Entries supplied:
........

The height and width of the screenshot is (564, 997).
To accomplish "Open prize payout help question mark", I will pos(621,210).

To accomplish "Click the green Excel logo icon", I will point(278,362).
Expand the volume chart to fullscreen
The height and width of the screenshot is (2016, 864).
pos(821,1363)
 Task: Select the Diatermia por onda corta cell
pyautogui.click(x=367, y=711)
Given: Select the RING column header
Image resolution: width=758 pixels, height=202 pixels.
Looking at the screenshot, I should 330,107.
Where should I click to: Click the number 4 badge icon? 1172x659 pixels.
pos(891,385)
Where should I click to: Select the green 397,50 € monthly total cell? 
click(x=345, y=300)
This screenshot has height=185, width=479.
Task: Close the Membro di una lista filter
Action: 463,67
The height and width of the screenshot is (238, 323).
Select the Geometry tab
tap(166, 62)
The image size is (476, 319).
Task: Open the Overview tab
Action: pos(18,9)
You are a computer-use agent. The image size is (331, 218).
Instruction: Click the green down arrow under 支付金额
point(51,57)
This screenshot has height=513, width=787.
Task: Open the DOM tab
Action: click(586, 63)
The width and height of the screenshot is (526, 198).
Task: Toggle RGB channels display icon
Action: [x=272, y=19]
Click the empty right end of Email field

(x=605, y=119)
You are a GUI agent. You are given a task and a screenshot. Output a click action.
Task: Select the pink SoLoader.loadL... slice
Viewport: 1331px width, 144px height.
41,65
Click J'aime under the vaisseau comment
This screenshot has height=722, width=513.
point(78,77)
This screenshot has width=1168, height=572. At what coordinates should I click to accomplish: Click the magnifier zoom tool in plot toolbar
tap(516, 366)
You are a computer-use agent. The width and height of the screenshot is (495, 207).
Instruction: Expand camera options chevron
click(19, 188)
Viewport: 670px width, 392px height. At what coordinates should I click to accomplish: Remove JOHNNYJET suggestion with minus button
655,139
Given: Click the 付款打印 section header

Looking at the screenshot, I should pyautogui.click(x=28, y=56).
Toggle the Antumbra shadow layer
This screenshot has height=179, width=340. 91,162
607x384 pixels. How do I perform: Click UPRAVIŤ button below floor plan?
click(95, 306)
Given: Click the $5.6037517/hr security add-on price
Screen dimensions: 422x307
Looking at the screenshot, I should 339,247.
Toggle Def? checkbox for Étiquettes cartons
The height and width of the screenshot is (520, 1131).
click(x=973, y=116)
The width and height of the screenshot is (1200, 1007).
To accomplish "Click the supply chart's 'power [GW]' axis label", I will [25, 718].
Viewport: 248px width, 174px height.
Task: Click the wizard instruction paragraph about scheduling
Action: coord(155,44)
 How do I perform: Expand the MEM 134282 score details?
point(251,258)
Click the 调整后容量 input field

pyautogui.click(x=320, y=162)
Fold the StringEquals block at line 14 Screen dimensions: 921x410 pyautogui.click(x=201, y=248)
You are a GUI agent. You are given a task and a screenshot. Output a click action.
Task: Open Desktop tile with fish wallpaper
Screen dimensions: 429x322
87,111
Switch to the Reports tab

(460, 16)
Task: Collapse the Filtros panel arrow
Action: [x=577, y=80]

........

Task requirements: From the listing above, copy all lines holding the word "computer".

Response to the exercise:
You are a computer-use agent. The image size is (331, 218).
You are a computer-use agent. The width and height of the screenshot is (495, 207).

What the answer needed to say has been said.